# Extracting and Storing Addresses

This tutorial demonstrates how to extract addresses from text and store results in Postgres using `PostgresStorage` module.

In [1]:
from estnltk import Text
from estnltk.taggers import AddressPartTagger, AddressGrammarTagger
from estnltk.core import rel_path
from estnltk.storage.postgres import PostgresStorage, JsonbTextQuery, JsonbLayerQuery, RowMapperRecord
from estnltk.storage.postgres import create_schema, delete_schema

In this tutorial we are going to use the following small toy dataset:

In [2]:
text_corpus = [
    'Kontor asub aadressil Rävala 5, Tallinn.',
    'Salong asub uuel aadressil, üle tee asuvas Rävala pst 7 hoones',
    'Korterite müük: Gonsiori tn 36, Tallinn'
]

First, let's save our dataset to the database:

In [3]:
storage = PostgresStorage(pgpass_file='~/.pgpass',
                          schema="grammarextractor")
create_schema(storage)

collection = storage.get_collection("texts_with_addresses")
collection.create()

with collection.insert() as collection_insert:
    for key, text in enumerate(text_corpus):
        collection_insert(Text(text).tag_layer(['words']), key=key)

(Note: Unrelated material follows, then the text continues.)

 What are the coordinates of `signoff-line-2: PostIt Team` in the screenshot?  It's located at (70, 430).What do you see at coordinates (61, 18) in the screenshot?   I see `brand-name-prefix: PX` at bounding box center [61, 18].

INFO:postgres_storage.py:97: connecting to host: 'localhost', port: '5432', dbname: 'test_db', user: 'pault'
INFO:postgres_storage.py:109: role: 'pault'
INFO:db.py:84: new empty collection 'texts_with_addresses' created


Next, we extract addresses and save them in a separate layer:

In [4]:
address_token_tagger = AddressPartTagger(output_layer='address_tokens')

def row_mapper_1(row):
    text_id, text = row[0], row[1]
    layer = address_token_tagger.tag(text)["address_tokens"]
    return [RowMapperRecord(layer=layer, meta=None)]

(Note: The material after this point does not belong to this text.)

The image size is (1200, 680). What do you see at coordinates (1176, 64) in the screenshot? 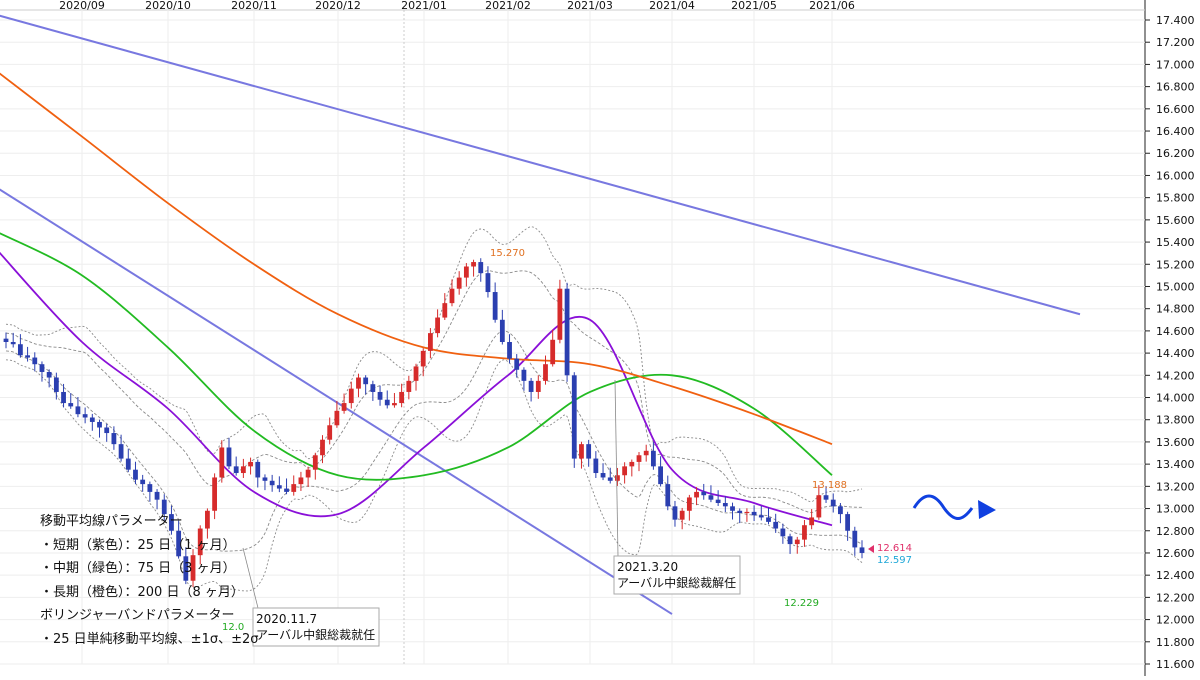
I see `y-tick-label: 17.000` at bounding box center [1176, 64].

collection.create_layer('address_tokens',
                        data_iterator=collection.select(),
                        row_mapper=row_mapper_1)


address_tagger = AddressGrammarTagger(output_layer='addresses', input_layer='address_tokens')

def row_mapper_2(row):
    text_id, text = row[0], row[1]
    layer = address_tagger.tag(text)['addresses']
    return [RowMapperRecord(layer=layer, meta=None)]


collection.create_layer('addresses',
                        data_iterator=collection.select(layers=["address_tokens"]),
                        row_mapper=row_mapper_2)

INFO:db.py:823: collection: 'texts_with_addresses'
INFO:db.py:842: preparing to create a new layer: 'address_tokens'
INFO:db.py:908: layer created: 'address_tokens'
INFO:db.py:823: collection: 'texts_with_addresses'
INFO:db.py:842: preparing to create a new layer: 'addresses'
INFO:db.py:908: layer created: 'addresses'


Let's now load one text object and see what's inside:

In [5]:
key, text = next(collection.select(layers=['addresses']))
text

text
"Kontor asub aadressil Rävala 5, Tallinn."

layer name,attributes,parent,enveloping,ambiguous,span count
tokens,,,,False,8
compound_tokens,"type, normalized",,tokens,False,0
words,normalized_form,,,False,8
address_tokens,"grammar_symbol, type",,,True,4
addresses,"grammar_symbol, TÄNAV, MAJA, ASULA, MAAKOND, INDEKS",,address_tokens,True,1


As we can see, the `addresses` layer has attributes TÄNAV, MAJA, ASULA, MAAKOND, INDEKS which  can be used in search. For example, we can search for records containing a street name 'Rävala' and a house number '5':

In [6]:
q = JsonbLayerQuery(layer_table=collection.layer_name_to_table_name("addresses"),
                    TÄNAV='Rävala', MAJA='5', ambiguous=True)
for key, text in collection.select(layer_query={'addresses': q}):
    print(text)

Text(text='Kontor asub aadressil Rävala 5, Tallinn.')


Equivalently, we can use a method `find_fingerprint`:

In [7]:
q = {"field": "TÄNAV", "query": ["Gonsiori tn"], "ambiguous": True}
for key, text in collection.find_fingerprint(layer_query={'addresses': q}):
    print(text)

Text(text='Korterite müük: Gonsiori tn 36, Tallinn')


In [8]:
delete_schema(storage)